7. Additional Classes.  This Plan shall become effective with respect to any class of shares of any Fund, other than Ordinary Shares, Institutional Shares, and R6 Shares, upon the commencement of the initial public offering thereof (provided that this Plan has previously been approved with respect to such additional class by a vote of the majority of the Trustees of the Trust, including a majority of the Independent Trustees, prior to the offering of such additional class of shares, and shall continue in effect with respect to such additional class or classes until terminated in accordance with Section 10.  Such specific and different terms of such additional class or classes shall be attached hereto as Exhibit A and made part of this Plan.
8. Limitation of Liability.  Consistent with the limitation of shareholder liability as set forth in the Trust's Second Amended and Restated Agreement and Declaration of Trust dated May 26, 2011, any obligations assumed by any Fund or class thereof, and any agreements related to this Multiple Class Plan shall be limited in all cases to the relevant Fund and its assets, or class and its assets, as the case may be, and shall not constitute obligations of any other Fund or class of shares.  All persons having any claim against the Trust, or any class thereof, arising in connection with this Multiple Class Plan, are expressly put on notice of such limitation of shareholder liability, and agree that any such claim shall be limited in all cases to the relevant Fund and its assets, or class and its assets, as the case may be, and such person shall not seek satisfaction of any such obligation from the Trustees or any individual Trustee of the Trust.
9. Amendments to this Plan.  No material amendment to this Plan, including Exhibit A, shall be effective unless it is approved by a vote of the majority of the Trustees of the Trust, including a majority of the Independent Trustees.  No vote of shareholders shall be required for such amendment to this Plan.
10. Termination of this Plan.  This Plan may be terminated at any time with respect to any Fund as a whole or any class of shares individually, by a vote of the majority of the Trustees of the Trust, including a majority of the Independent Trustees.  This Plan may remain in effect with respect to a particular class or classes of shares of a Fund even if it has been terminated in accordance with this Section 10 with respect to any other class of shares.

November 30, 2016


EXHIBIT A
General Summary of Share Classes
Applicable to All Funds:

Ordinary Shares. Ordinary Shares of a Fund are offered without the imposition of any initial sales charge or any contingent deferred sales charge ("CDSC").  Ordinary Shares of a Fund are subject to an annual distribution and service fee in accordance with the then-effective Ordinary Shares Rule 12b-1 Plan of the Fund.  Ordinary Shares of a Fund also are subject to the minimum purchase requirements and exchange privileges as set forth in the Prospectus.
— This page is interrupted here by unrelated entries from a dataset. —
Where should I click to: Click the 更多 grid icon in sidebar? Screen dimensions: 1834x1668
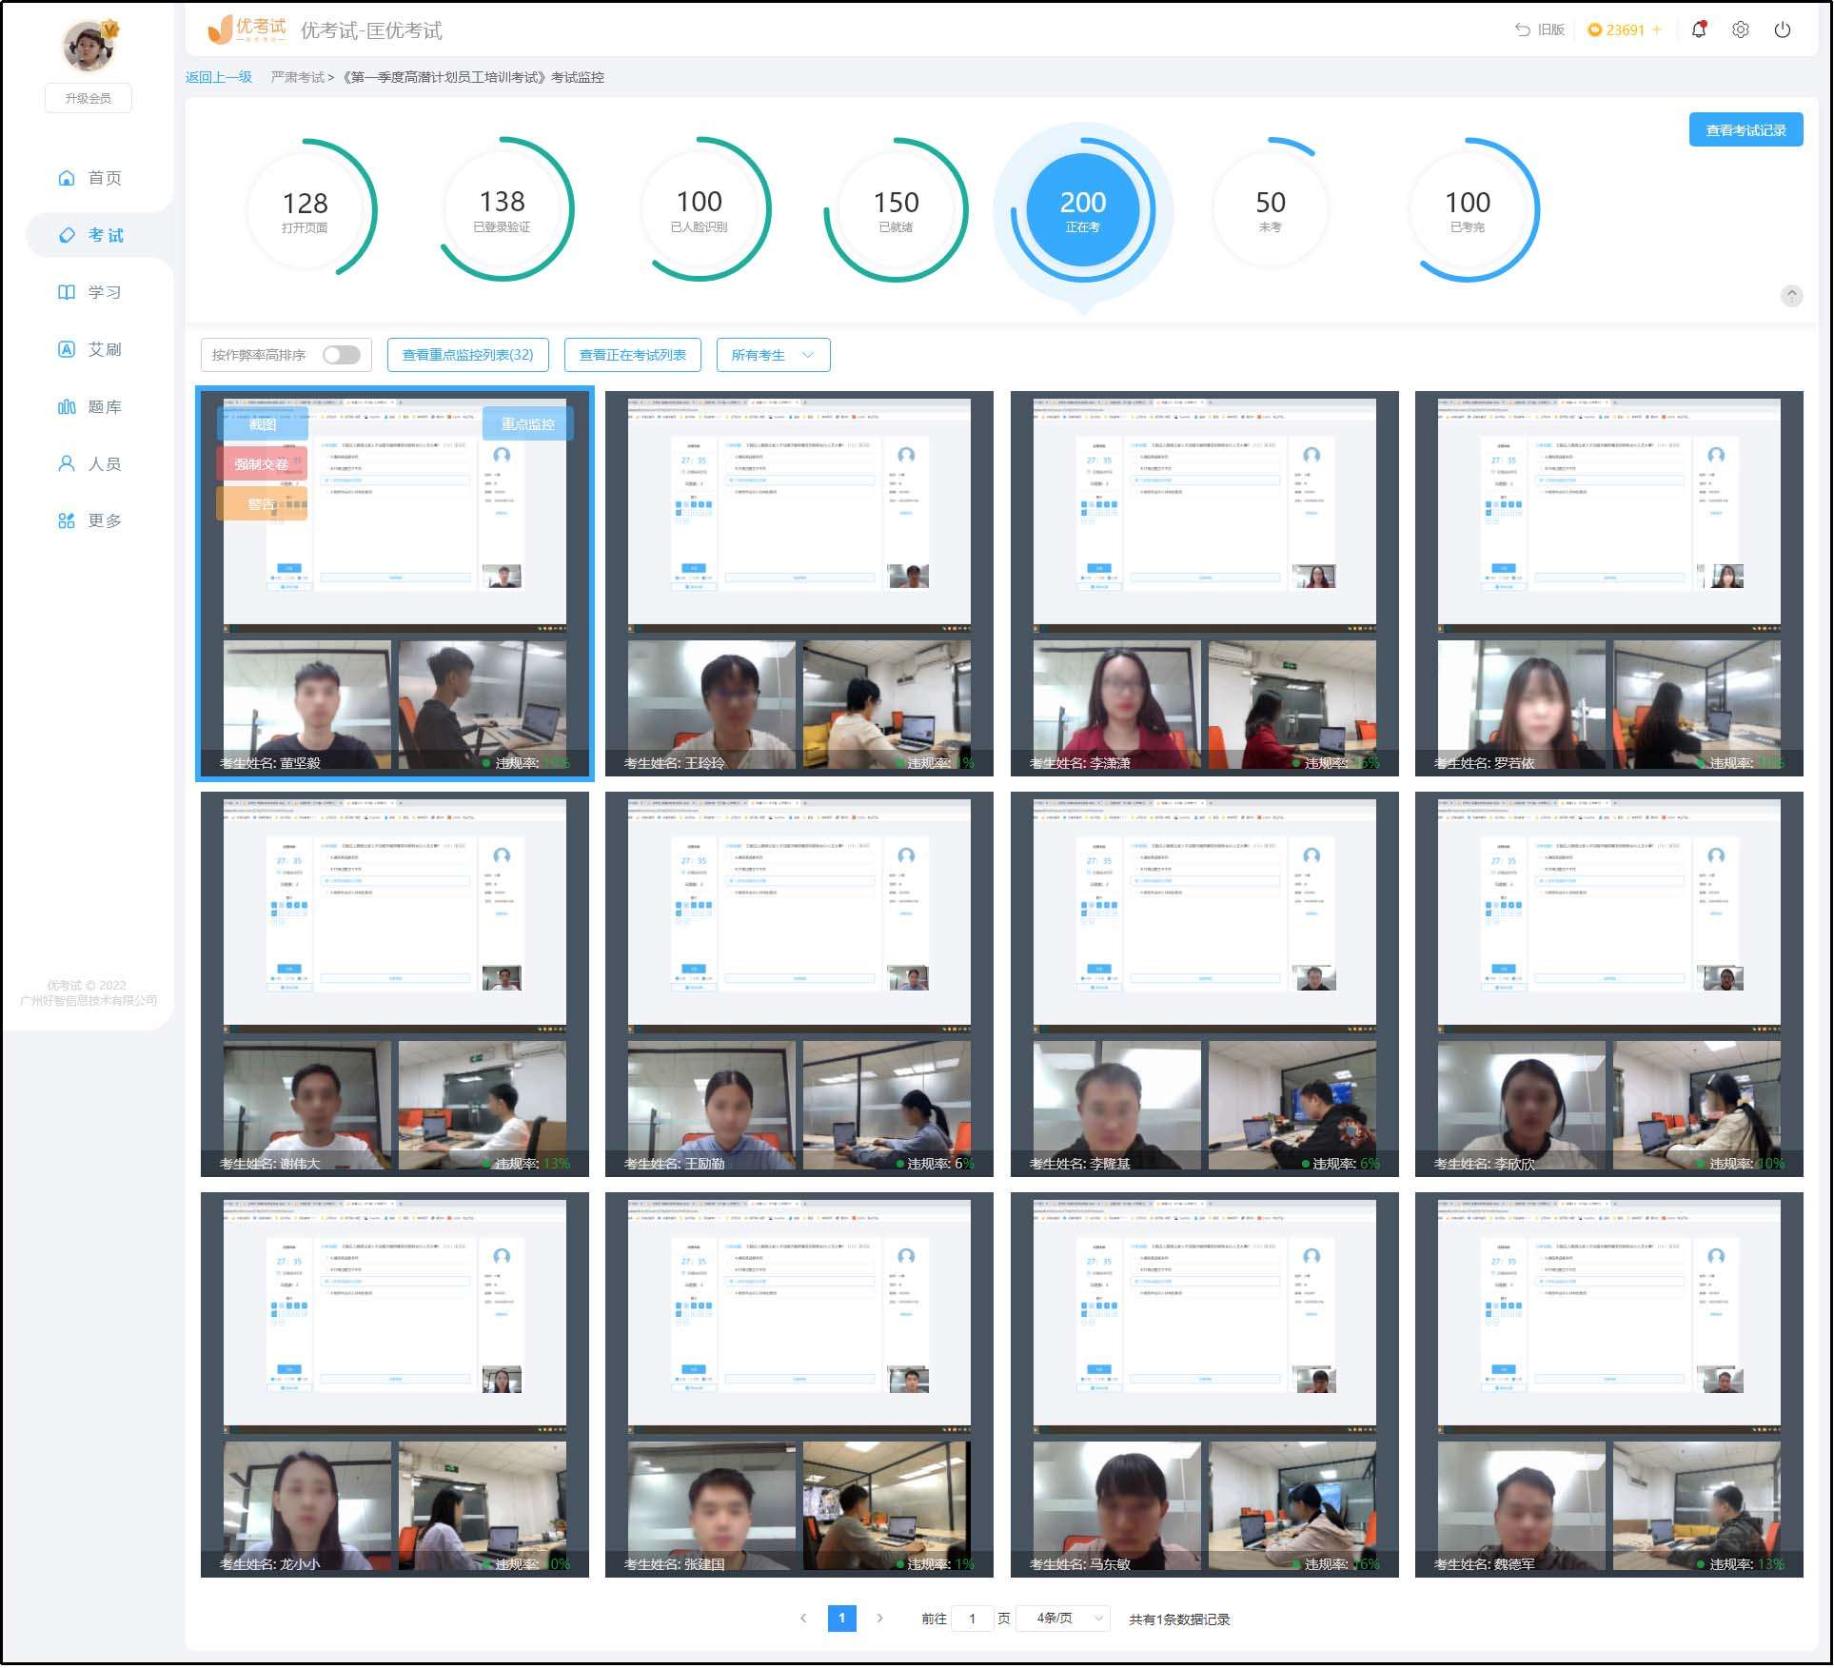[x=67, y=521]
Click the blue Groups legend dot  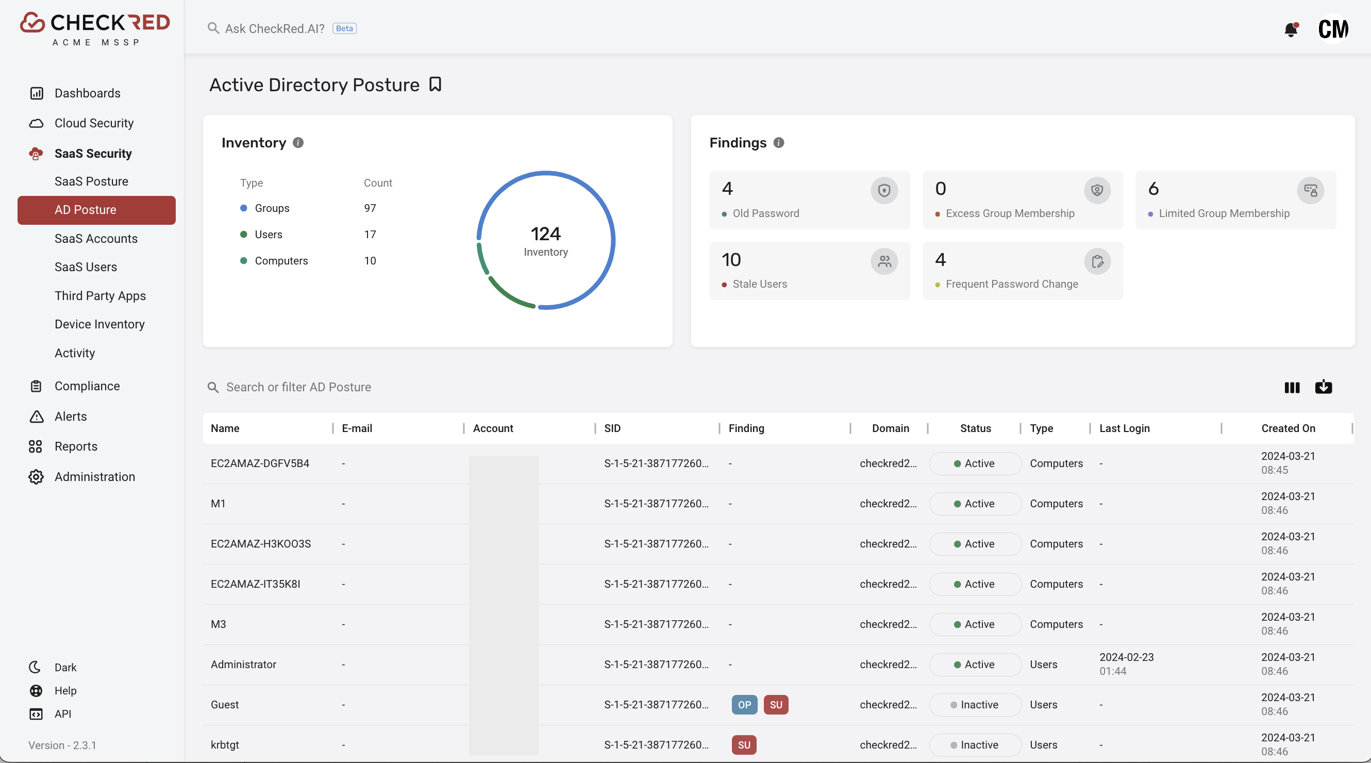244,208
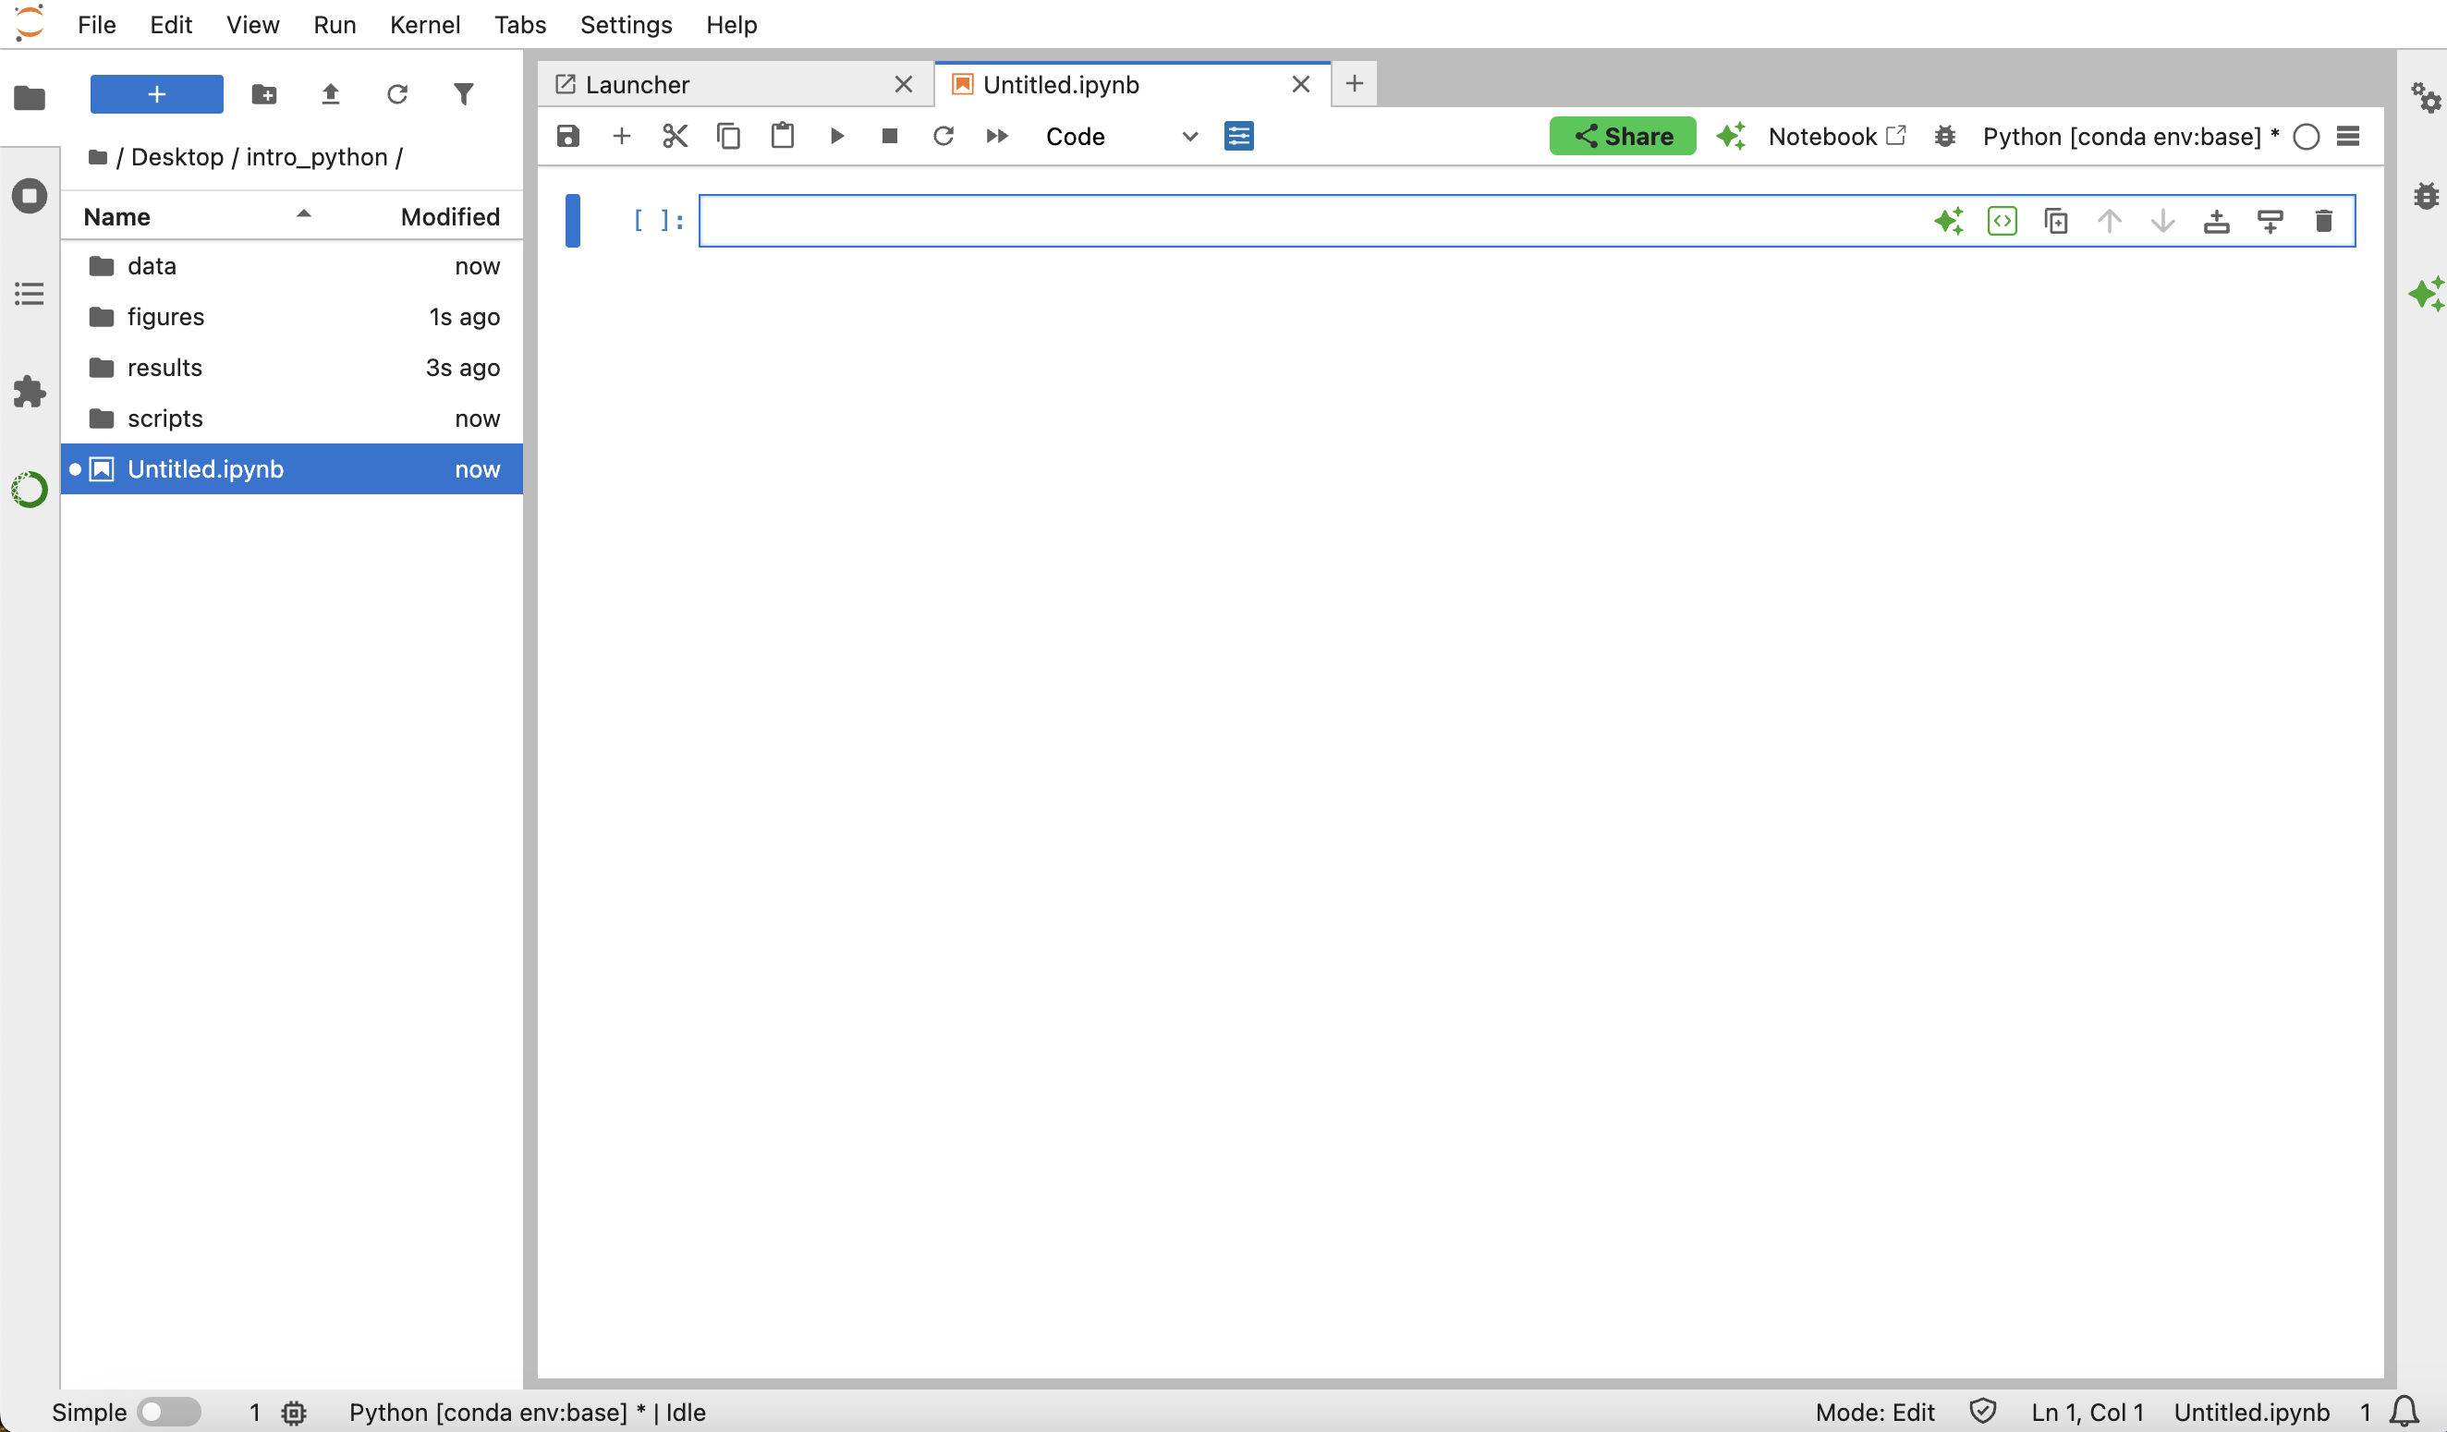Open the Extension Manager sidebar panel
Viewport: 2447px width, 1432px height.
[29, 392]
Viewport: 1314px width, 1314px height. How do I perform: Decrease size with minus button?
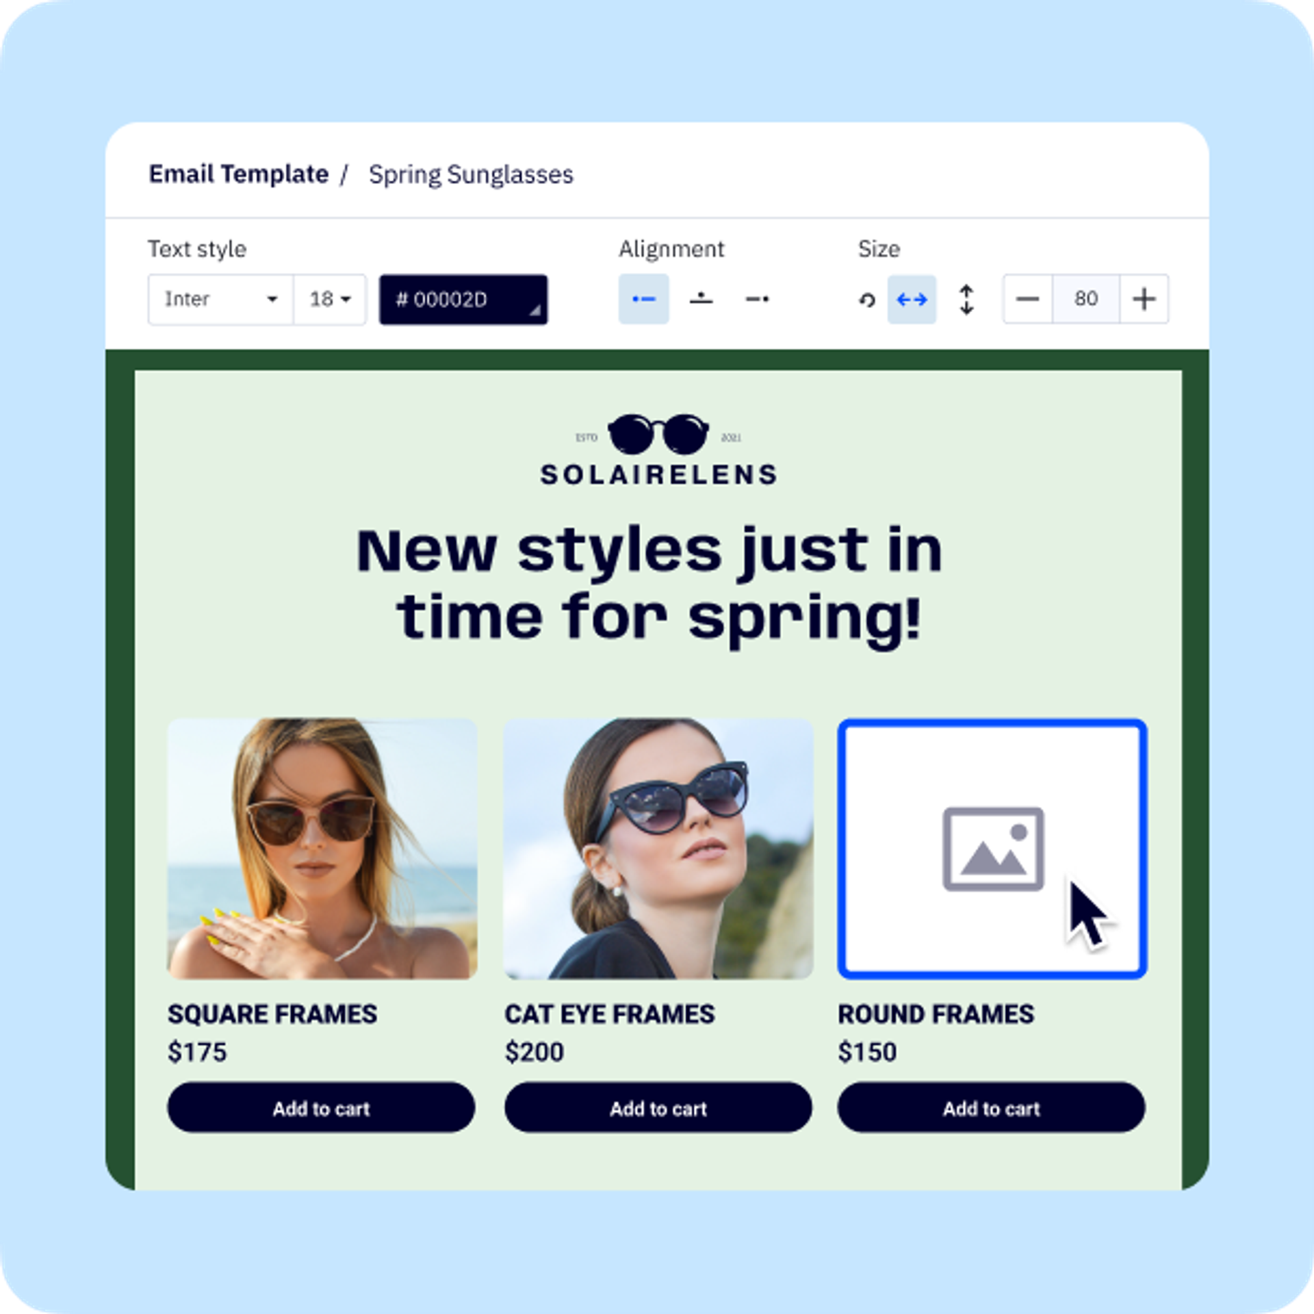click(x=1027, y=299)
Institutional Shares.  Institutional Shares of a Fund are offered without imposition of an initial sales charge, contingent sales charges, service fee or distribution fee.  Institutional Shares of a Fund are available for purchase only as described in the Prospectus and are subject to the minimum purchase requirements and exchange privileges as set forth in the Prospectus.

R6 Shares.  R6 shares of a Fund are offered without the imposition of any initial sales charge, CDSC, service fee or distribution fee.  Class R6 shares of a Fund also are subject to the investor qualification and/or minimum purchase requirements and exchange privileges as set forth in the Prospectus.